Efforts are aimed at creating opportunities and commercial climates to suit these investors, too. Progress and potential are plentiful, and the UK and Nigeria are well on the way to building a stronger and more sustainable business partnership, with ties to common cultural and geopolitical concerns.

Taken as an economic entity, Nigeria represents a serious business proposition, and is increasingly seen as such. The challenges involved in developing the nation's infrastructure are now understood to be opportunities to invest rather than obstacles to investment.

UK Trade and Investment acts very much as a conduit to business, and gains much from British ministerial support in achieving a doubling of trade between the UK and Nigeria by 2014. Key sectors include oil and gas, and financial and banking services. However, areas such as agriculture and retail are also crying out for investment, and for British expertise and technical knowledge.

And the Nigeria government is using such bilateral prospects to take concrete steps towards facilitating development of financial structures and national infrastructure to incentivise business and consumer activity - including the prospect of a high speed train lane between commerce in Logos and governments in Abuja - as part of a wider programme of multi-modal restructuring of the nation's transport systems.

An increasingly serious business proposition

Look to the example of the Central Bank of Nigeria's Cash Lite initiative. Look to the Nigerian government's petroleum bill, currently being passed through the nation's parliament. Look at the country's efforts towards the transformation of industrial bases. These examples contribute to a significance amongst economies, in African terms and amongst the world's leading nations.

Nigeria's Minister of State for Finance, Dr Yerima Lawal Ngama, represented developments in Nigeria's financial management at the UK-Nigeria Bilateral Banking, Finance and Investment Development Conference - held in London, in the UK, in February 2013. He observed the significance of economic reforms across Africa, in terms of changing the way business is down.

Ngama offered the IMF's prediction of Nigeria's growth in the decades to come, and observed the such growth expectations are not in fact based on the oil sector, but, rather, on the telecoms sector, and on manufacturing - and in agriculture, which is benefiting from state investment of 40mn Naira.

A strong factor in the growth to come is the developments of a viable and reliable power sector, allied to an increasingly investor-friendly commercial climate.

Minister Ngama observed, also, that reforms to revenue collection have been a key component in growth - with revenues collected growing from less than half a trillion Naira annually to over five trillion Naira annually, in just over a decade.

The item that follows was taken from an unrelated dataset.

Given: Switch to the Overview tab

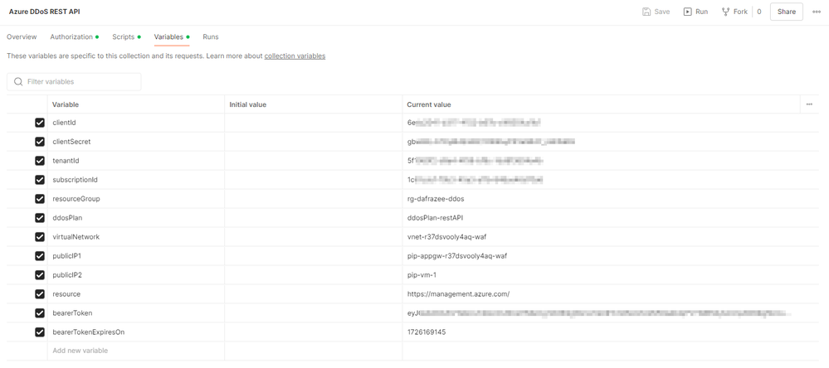Looking at the screenshot, I should coord(22,37).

All this translates into a Nigerian economy geared towards export and job creation. Minister Ngama spoke of the creation of 370,000 jobs each year in the years remaining in this decade - a highly ambitious target, supported by an internship programme and a targeting primarily of uneducated youth. There is a focus, too, on education, with primary and secondary schooling delivered online and onsite to the nation's more remote regions, underserved communities and nomadic peoples - and a focus by President Goodluck Jonathan's administration on the expansion of further education through the building of new universities and colleges.

"We have very good minds in Nigeria. We have to challenge them to succeed," Minister Ngama said.